No âmbito do empréstimo da obra Espelho de Ismael (ou Quadro de quarto para janela sem muro) [série Moby Dick], (1975) de Mário Cesariny (Lisboa, Portugal, 1923 – 2006) destaca-se esta obra pertencente à Coleção da Caixa Geral de Depósitos (CGD), que integra a exposição O Castelo Surrealista de Mário Cesariny, com curadoria de João Pinharanda, Afonso Dias Ramos e Marlene Oliveira, no MAAT – Museu de Arte, Arquitetura e Tecnologia, em Lisboa, de 5 de outubro de 2023 a 4 de março de 2024.
Desde cedo que a obra de Cesariny marcou o panorama artístico português. Entre 1936 e 1943, frequenta a Escola António Arroio, onde conheceu os que viriam a ser os seus companheiros do Surrealismo em Portugal, nomeadamente, Cruzeiro Seixas, Pedro Oom e Marcelino Vespeira, entre outros artistas da sua geração. Em 1947, viaja para Paris e frequenta a Académie de la Grande Chaumiére. Em Paris contacta com André Breton, entre outros artistas surrealistas, e ao regressar a Lisboa funda o Grupo Surrealista de Lisboa conjuntamente com António Pedro, José Augusto França, Cândido Costa Pinto, João Moniz Pereira e Alexandre O’Neill. Reunidos na Pastelaria Mexicana, o grupo surgiu tanto como protesto contra o movimento Neo-Realista, controlado pela ideologia do Partido Comunista Português, como do mesmo modo opunha-se ao regime do Estado Novo. Mais tarde Cesariny funda o grupo dissidente Os Surrealistas com António Maria Lisboa, Risques Pereira e Mário-Henrique Leiria, entre outros.

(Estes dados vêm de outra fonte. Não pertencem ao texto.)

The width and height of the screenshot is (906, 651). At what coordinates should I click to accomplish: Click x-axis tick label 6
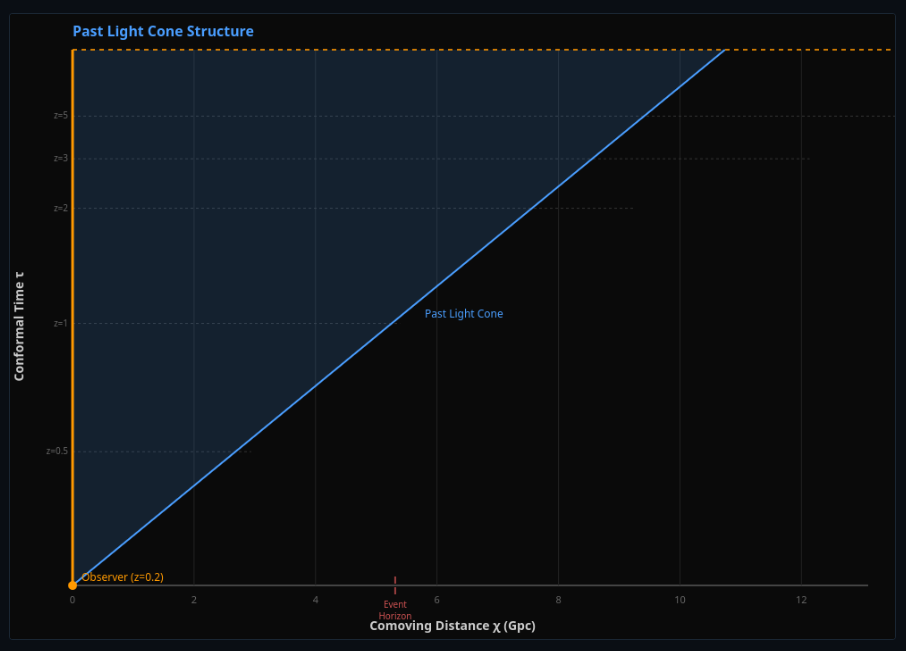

A partir da década de 50, Cesariny é vigiado pela Polícia Judiciária, e obrigado a interrogatórios regulares às autoridades, devido à sua homossexualidade assumida. Este dado biográfico é relevante porque vai-se refletir na sua obra, através da representação da figura do marinheiro como desejo homoerótico, sobretudo, na influência literária do Moby Dick (1851), de Herman Melville. A pintura “Espelho de Ismael” (1975), desta série, apresenta planos abstratos que evidenciam formas lânguidas e texturas sensíveis. Nas pequenas aproximações orgânicas pode sentir-se a transformação das diversas camadas de tinta em modulações marítimas, também presentes nas cores utilizadas. Ismael, num sentido bíblico, representa os ostracizados, os órfãos e os exilados, os que não têm família, e neste sentido, considerando as premissas familiares heterocêntricas vivenciadas na época pelo artista, estamos perante uma pintura sofrida e em tensão, entre as ondas e a baleia que restringem o indivíduo e os planos gestuais e texturados que o libertam.
Em 1964, Cesariny recebe uma bolsa da Fundação Calouste Gulbenkian para escrever o livro Vieira da Silva / Arpad Szenes ou o Castelo Surrealista, publicado em 1984. Em 2004, Miguel Gonçalves Mendes realizou o documentário Autografia onde, em discurso direto, Cesariny revela a sua intensa vida privada. Destaca-se também a sua extensa e importante obra literária, tanto na poesia como em ensaios e ficção.